Here are a few food items when included in your diet will prevent you from hypertension and its harmful effects
- Banana – Certain blood pressure treatments require you to have diet rich in potassium and banana is one such food. Also, it has low sodium content which is also an important attribute of foods that help to control hypertension.
- Go Salt-free – Choose to season your meals without salt. Go for fresh spices and herbs. If you can’t do without salt then reduce the quantity to half of what you used previously and cut all that added salt on fruits, salads, yogurt and everything else. Recently, low sodium salts are also available in market which you can use to replace the usual sodium containing salt you’ve been using.

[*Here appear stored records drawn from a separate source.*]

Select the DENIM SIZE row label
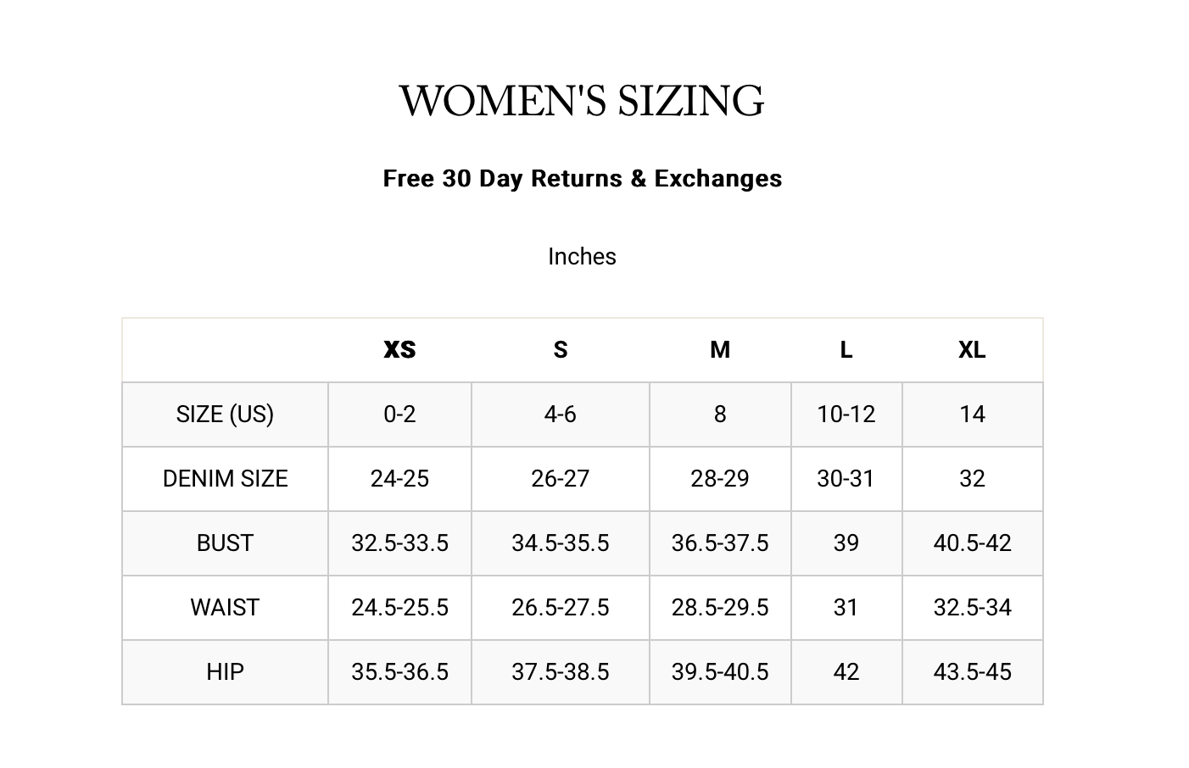This screenshot has width=1189, height=768. coord(225,479)
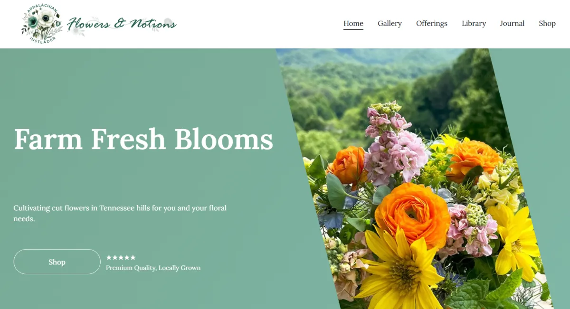Click the Appalachian Insteader round logo emblem
Image resolution: width=570 pixels, height=309 pixels.
[42, 24]
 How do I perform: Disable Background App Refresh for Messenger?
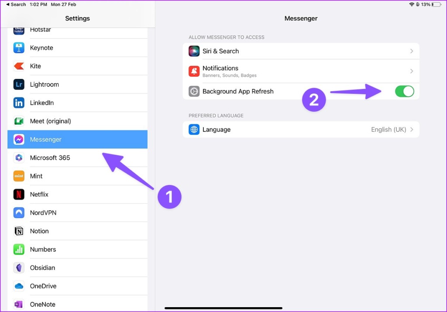pyautogui.click(x=404, y=91)
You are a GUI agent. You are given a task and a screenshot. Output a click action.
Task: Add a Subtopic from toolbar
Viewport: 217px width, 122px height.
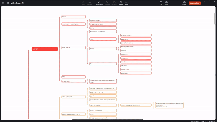pyautogui.click(x=90, y=3)
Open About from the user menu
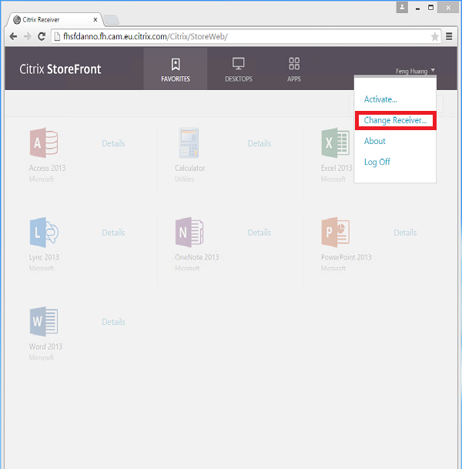 pos(375,141)
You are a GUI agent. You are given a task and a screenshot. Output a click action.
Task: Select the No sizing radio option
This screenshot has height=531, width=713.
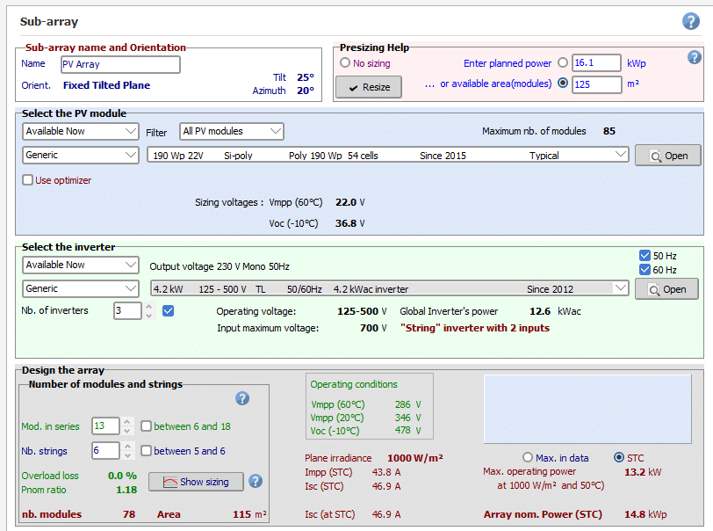tap(345, 63)
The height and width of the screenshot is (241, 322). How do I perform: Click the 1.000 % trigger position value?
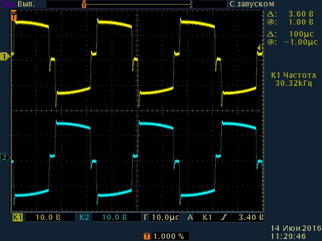click(169, 236)
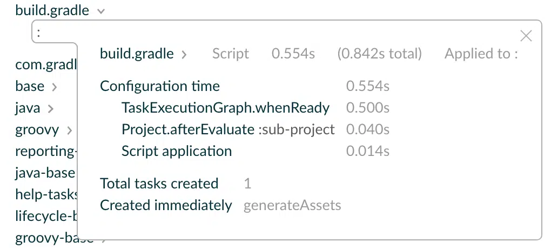
Task: Click the colon project row
Action: (x=55, y=34)
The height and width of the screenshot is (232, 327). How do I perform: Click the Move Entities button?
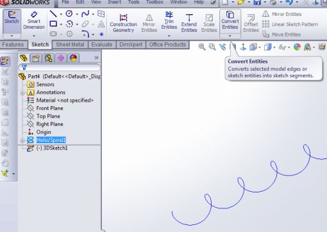pos(281,35)
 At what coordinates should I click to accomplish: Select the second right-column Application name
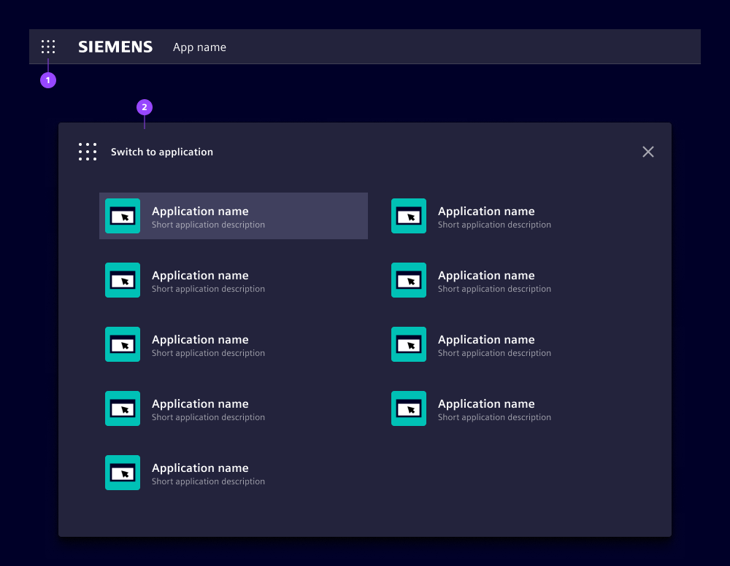coord(486,276)
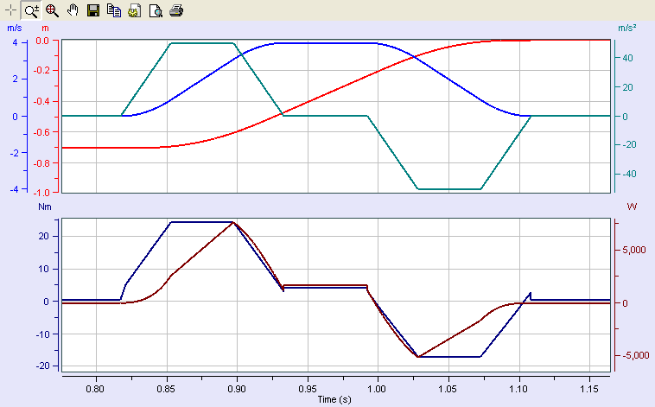Save the graph with floppy disk icon

pos(93,10)
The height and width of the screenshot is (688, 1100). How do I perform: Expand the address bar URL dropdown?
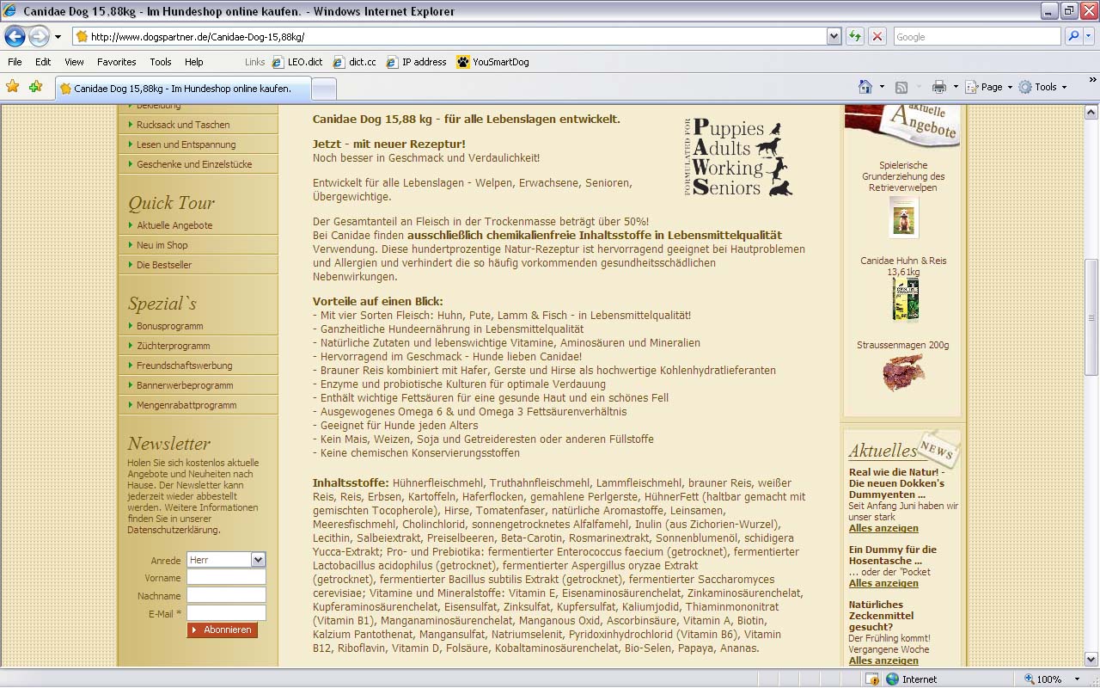coord(834,36)
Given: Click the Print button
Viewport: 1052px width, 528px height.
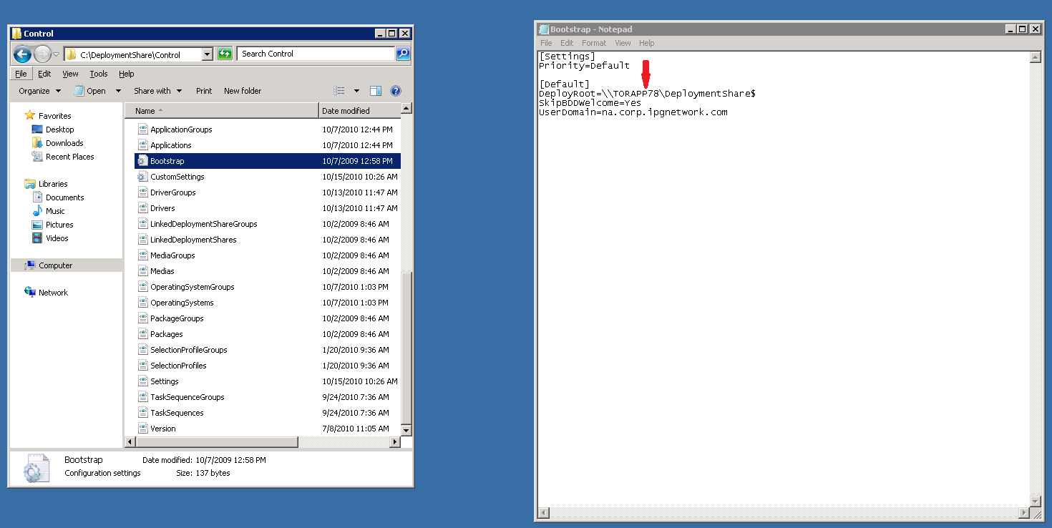Looking at the screenshot, I should coord(204,90).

- Yogurt – Yogurt is a calcium rich and low-sodium food. Calcium deficiency can lead to hypertension which can be effectively averted by including about 170 grams of yogurt in our daily diet. It can be taken in several forms such as having it simply as it is or preparing a smoothie from it.
- Cinnamon – Make a habit of sprinkling little quantities of this wonderful sweet spice on all the things you eat besides its use in the desserts and coffee. This will also help you with controlled cholesterol levels in addition to keeping a check on your blood pressure.
- Potatoes – Potatoes are a great source of potassium and fiber. Moreover, they do not contain any fat or cholesterol. Eating baked or steamed potatoes is also a great way to keep your blood pressure levels under control. Potatoes have been much defamed as a food item but they are harmful for health only when eaten in fried form, else they make an essential part of a healthy and balanced diet both for children and adults.
- Oatmeal – For all those who are being troubled by hypertension, oatmeal is an amazing breakfast option. Oat bran is low on sodium and high on fiber content. In addition to controlling blood pressure levels, it also helps to maintain a good digestive system. It can be used in lots of culinary preparations ranging from desserts to breads to hot cereal meals.
- Green leafy vegetables – Vegetables are another vital part of a wholesome diet. Green vegetables are superb low-sodium and high-calcium foods. They lower high blood pressure levels and also help with overall health. Green leafy vegetables can be added as an extra ingredient to various dishes besides their individual gravy preparations.